- [Trecho do texto]
****************************************

PRIMEIRO DOMINGO
DA QUARESMA
Ano – B; Cor –
roxo; Leituras: Gn 9,8-15; Sl 24 (25); 1Pd 3,18-22; Mc 1,12-15.
“CONVERTAM-SE E
ACREDITEM NO EVANGELHO” (Mc 1,15).
Diácono
Milton Restivo
A liturgia faz
uma pausa no Tempo Comum onde a Igreja vestia-se de verde e entra no Tempo da
Quaresma, cujos paramentos adquirem a cor roxa.
O roxo na
Quaresma não tem o mesmo significado da cor roxa do Tempo do Advento.
No Advento o
roxo sugere expectativa, espera e preparação para a primeira vinda do Salvador
no Natal e de olhos voltados para a sua segunda vinda.
Na Quaresma o
roxo é uma chamada de atenção para a oração, jejum, abstinência, penitência,
preparando o cristão para a Páscoa, a Ressurreição de Jesus.
A Quaresma é
um período de retiro espiritual voltado para a reflexão, onde os cristãos
recolhem-se em oração e penitência para preparar o espírito para a acolhida do
Cristo Vivo, Ressuscitado no Domingo de Páscoa.
A Quaresma é o
tempo litúrgico de conversão, que a Igreja Católica, a Igreja Anglicana e
algumas protestantes marcam para preparar os fiéis para a grande festa da
Páscoa.
Durante este
período, os seus fiéis são convidados a um período de penitência e meditação,
por meio da prática do jejum, da esmola e da oração.
O período da
quaresma é de quarenta dias. Segundo o Missal Romano, o tempo da Quaresma vai
da Quarta-feira de Cinzas até a Missa da Ceia do Senhor, exclusive.
Nas Sagradas
Escrituras o número quatro simboliza o universo material – terra, água, ar e
fogo. Os zeros que o seguem significam o tempo de nossa vida na terra, suas
provações e dificuldades.
Portanto, a
duração da Quaresma está baseada no símbolo deste número na Bíblia.
Nas Sagradas
Escrituras o número quarenta indica um tempo necessário para algo novo que vai
chegar, ou um tempo que se finda uma geração, ou um tempo para conversão, de
mudança de vida e de mentalidade como, por exemplo, os quarenta dias que
duraram as águas do dilúvio (Gn 7,4.12.17; 8,6), quarenta dias e quarenta
noites que Moisés passa entre as nuvens no cume do monte Sinai para receber as
tábuas da Lei (Ex 24,18; 34,28; Dt 9,9.11.18.25; 10,10); quarenta anos de
caminhada do povo israelita pelo deserto (Nm 14,33; 32,13; Dt 2,7;0 8,2; 29,4;
Js 5,6; Sl 94,10; At 7,36; 13,18); quarenta anos de reinado de Davi em Israel
(2Sm 5,4; 1Rs 2,11; 1Cr 29,27), quarenta anos de reinado de Salomão em Israel
(1Rs 11,42; 2Cr 9,30); quarenta dias de caminhada de Elias pelo deserto até
chegar no monte Horeb, a montanha de Deus (1Rs 19,8); quarenta dias e quarenta
noites em que Jesus
passou no deserto jejuando em oração e tentado pelo demônio (Mt 4,2; Mc 1,13;
Lc 4,2); quarenta dias que Jesus passou entre os apóstolos depois de sua
ressurreição e antes de sua ascensão aos céus (At 1,3).

****************************************

- [Trecho da listagem]
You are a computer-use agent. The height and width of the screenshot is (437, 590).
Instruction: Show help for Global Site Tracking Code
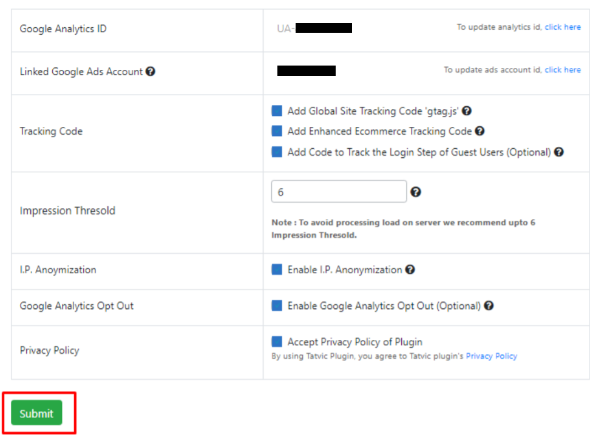click(467, 111)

****************************************

- [Tarefa] Transcreva sem nenhuma alteração a passagem do texto sobre a Quaresma que começa em "PRIMEIRO DOMINGO" e vai até "Tempo do Advento.", incluindo essas palavras.

- [Resposta correta]
PRIMEIRO DOMINGO
DA QUARESMA
Ano – B; Cor –
roxo; Leituras: Gn 9,8-15; Sl 24 (25); 1Pd 3,18-22; Mc 1,12-15.
“CONVERTAM-SE E
ACREDITEM NO EVANGELHO” (Mc 1,15).
Diácono
Milton Restivo
A liturgia faz
uma pausa no Tempo Comum onde a Igreja vestia-se de verde e entra no Tempo da
Quaresma, cujos paramentos adquirem a cor roxa.
O roxo na
Quaresma não tem o mesmo significado da cor roxa do Tempo do Advento.